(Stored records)
::::::
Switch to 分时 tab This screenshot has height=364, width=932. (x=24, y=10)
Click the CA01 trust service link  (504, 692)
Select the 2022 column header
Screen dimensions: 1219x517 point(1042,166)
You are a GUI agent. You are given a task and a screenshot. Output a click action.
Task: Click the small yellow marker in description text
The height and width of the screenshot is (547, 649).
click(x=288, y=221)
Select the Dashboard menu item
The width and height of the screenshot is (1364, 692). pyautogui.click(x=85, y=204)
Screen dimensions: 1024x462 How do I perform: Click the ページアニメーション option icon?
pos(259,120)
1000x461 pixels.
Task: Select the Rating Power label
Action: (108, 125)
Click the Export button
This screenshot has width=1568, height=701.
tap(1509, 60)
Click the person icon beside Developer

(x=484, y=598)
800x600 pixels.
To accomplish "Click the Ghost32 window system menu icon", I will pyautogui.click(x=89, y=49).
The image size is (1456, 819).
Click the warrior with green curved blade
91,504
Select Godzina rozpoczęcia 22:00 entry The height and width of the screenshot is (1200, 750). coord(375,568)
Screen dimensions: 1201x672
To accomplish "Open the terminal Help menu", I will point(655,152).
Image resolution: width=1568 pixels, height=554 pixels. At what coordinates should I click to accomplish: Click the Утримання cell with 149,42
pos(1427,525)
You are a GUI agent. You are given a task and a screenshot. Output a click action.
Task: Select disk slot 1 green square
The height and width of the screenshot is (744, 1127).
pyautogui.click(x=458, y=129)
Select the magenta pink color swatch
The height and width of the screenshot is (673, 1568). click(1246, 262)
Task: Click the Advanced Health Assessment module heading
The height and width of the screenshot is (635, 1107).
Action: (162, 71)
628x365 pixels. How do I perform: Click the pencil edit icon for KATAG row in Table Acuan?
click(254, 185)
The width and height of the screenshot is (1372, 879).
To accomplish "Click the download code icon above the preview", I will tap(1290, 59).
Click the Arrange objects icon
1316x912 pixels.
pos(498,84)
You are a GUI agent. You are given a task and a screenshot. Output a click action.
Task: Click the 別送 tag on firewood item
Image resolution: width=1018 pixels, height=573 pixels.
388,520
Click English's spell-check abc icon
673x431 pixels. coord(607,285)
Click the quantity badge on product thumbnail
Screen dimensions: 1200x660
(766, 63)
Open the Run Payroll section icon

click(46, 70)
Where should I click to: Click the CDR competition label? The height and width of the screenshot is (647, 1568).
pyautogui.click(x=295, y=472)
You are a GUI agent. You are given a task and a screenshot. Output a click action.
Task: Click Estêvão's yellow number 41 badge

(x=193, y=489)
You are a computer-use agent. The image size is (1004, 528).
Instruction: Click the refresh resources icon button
::::::
Go through the records and print each one exactly.

#### RESPONSE:
Switch to 分时 tab This screenshot has height=364, width=932. (x=24, y=10)
Click the CA01 trust service link  (504, 692)
Select the 2022 column header
Screen dimensions: 1219x517 point(1042,166)
You are a GUI agent. You are given a task and a screenshot. Output a click action.
Task: Click the small yellow marker in description text
The height and width of the screenshot is (547, 649).
click(x=288, y=221)
Select the Dashboard menu item
The width and height of the screenshot is (1364, 692). pyautogui.click(x=85, y=204)
Screen dimensions: 1024x462 How do I perform: Click the ページアニメーション option icon?
pos(259,120)
1000x461 pixels.
Task: Select the Rating Power label
Action: (108, 125)
Click the Export button
This screenshot has width=1568, height=701.
tap(1509, 60)
Click the person icon beside Developer

(x=484, y=598)
800x600 pixels.
To accomplish "Click the Ghost32 window system menu icon", I will pyautogui.click(x=89, y=49).
The image size is (1456, 819).
Click the warrior with green curved blade
91,504
Select Godzina rozpoczęcia 22:00 entry The height and width of the screenshot is (1200, 750). coord(375,568)
Screen dimensions: 1201x672
To accomplish "Open the terminal Help menu", I will point(655,152).
Image resolution: width=1568 pixels, height=554 pixels. At what coordinates should I click to accomplish: Click the Утримання cell with 149,42
pos(1427,525)
You are a GUI agent. You are given a task and a screenshot. Output a click action.
Task: Select disk slot 1 green square
The height and width of the screenshot is (744, 1127).
pyautogui.click(x=458, y=129)
Select the magenta pink color swatch
The height and width of the screenshot is (673, 1568). click(1246, 262)
Task: Click the Advanced Health Assessment module heading
The height and width of the screenshot is (635, 1107).
Action: (162, 71)
628x365 pixels. How do I perform: Click the pencil edit icon for KATAG row in Table Acuan?
click(254, 185)
The width and height of the screenshot is (1372, 879).
To accomplish "Click the download code icon above the preview", I will tap(1290, 59).
Click the Arrange objects icon
1316x912 pixels.
pos(498,84)
You are a GUI agent. You are given a task and a screenshot. Output a click action.
Task: Click the 別送 tag on firewood item
Image resolution: width=1018 pixels, height=573 pixels.
388,520
Click English's spell-check abc icon
673x431 pixels. coord(607,285)
Click the quantity badge on product thumbnail
Screen dimensions: 1200x660
(766, 63)
Open the Run Payroll section icon

click(46, 70)
Where should I click to: Click the CDR competition label? The height and width of the screenshot is (647, 1568).
pyautogui.click(x=295, y=472)
You are a GUI agent. You are given a task and a screenshot. Output a click action.
Task: Click Estêvão's yellow number 41 badge

(x=193, y=489)
You are a computer-use agent. The image size is (1004, 528).
Instruction: Click the refresh resources icon button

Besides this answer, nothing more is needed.